As for being influenced by the label, sure. They were among the first records I bought in a recordstore, at I.F’s Hotmix store (a now defunct legendary record store in The Hague, one of the first that was specialised in Detroit techno & Chicago house in Holland) I am sure the record was P.A. Presents Flight Stimulator, I remember I also got that X101 LP on Tresor at the same time. I didn’t have a record player myself so I had to play it on my mums hifi set. I tried to get anything from that label, I would buy them without listening. My favourite and very influential, also for a lot of other people, is of course The Connection Machine stuff, especially Their Utroid Machine Missions – Dream Tec album. Very dreamy and freaky, it had a certain freedom…it sounded very DIY, raw but also sophisticated in its melodies, like it didn’t have these thirteen-in-a-dozen boring cliche 909 beats with boring structure. It showed me you could do whatever the fck you want, have a techno beat from a shitty cheap drum machine or rompler drum kit and play dreamy melodies over it without worrying too much about stuff like music theory and sounding like everyone else. And they also used quite a bit of voice samples from movies etc. Sometimes really discrete like on Evilish Cosmos and sometimes very upfront like on the Dream affected Dream track. This DIY mentality, freedom and rawness is something that at that time could be said for the whole U-TRAX label itself. Its definitely in the line of adventerous more pioneering cult labels for freaks like Irdial Discs and Rephlex.

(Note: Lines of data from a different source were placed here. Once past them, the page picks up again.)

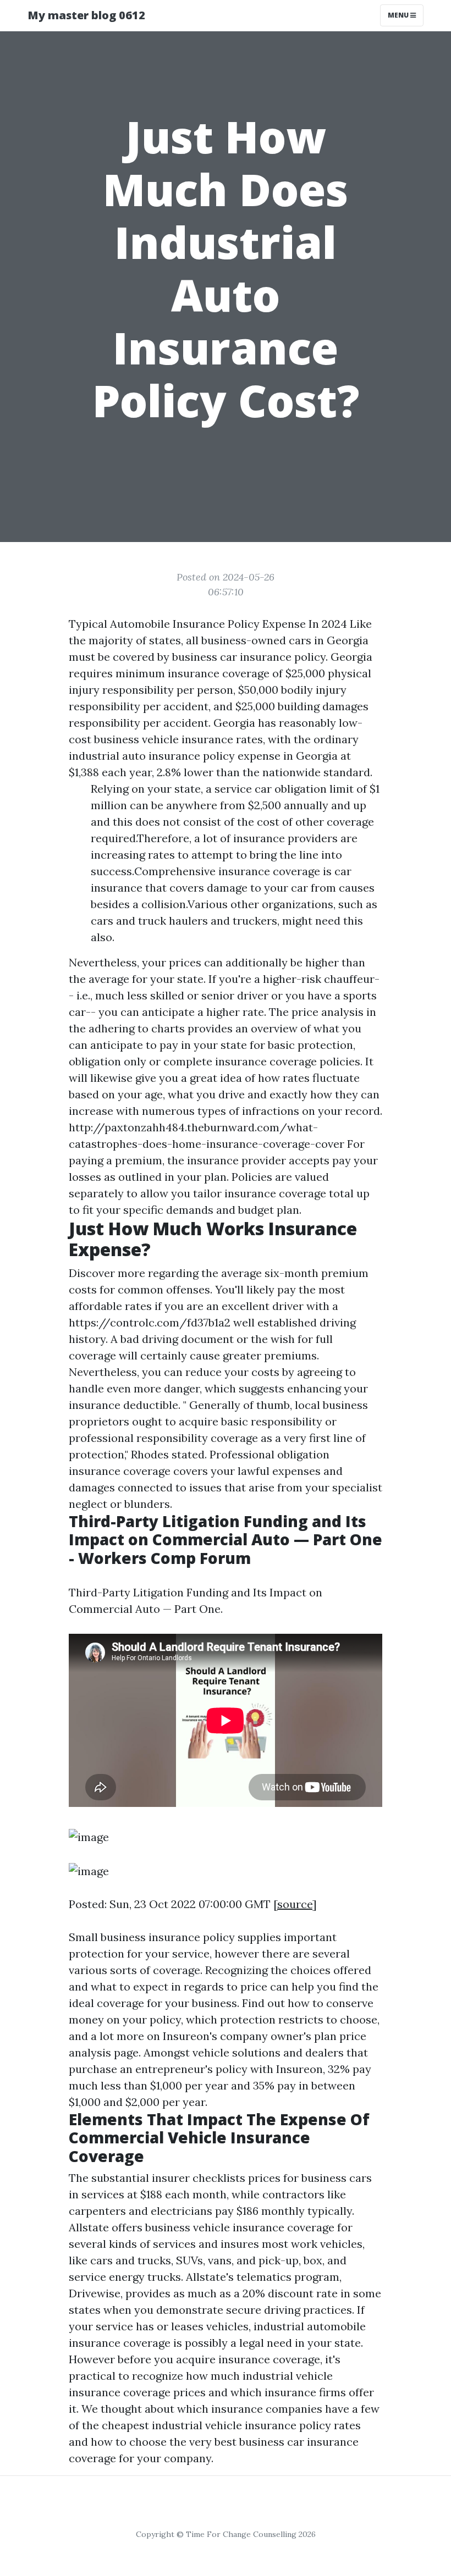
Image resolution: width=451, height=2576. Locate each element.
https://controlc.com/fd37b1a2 (149, 1322)
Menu (399, 15)
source (294, 1904)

How would you describe this compilation and what’s the overall direction you have taken?
Well, there wasn’t much to choose from really, U-Trax only did a bunch of records and there was already the first U-TRAX compilation by Detroit artist QMOOG last year. Do you know this guy he made a couple of mindblowing dark sinister techno records in the 90s on a very obscure label called Rhyhtm Tech-Sound, I think it was his own label? I am not sure but people totally slept on that back then…for people that never heard of him go check tracks like Mirabella or L-Tex its crazy out there stuff for the freaks!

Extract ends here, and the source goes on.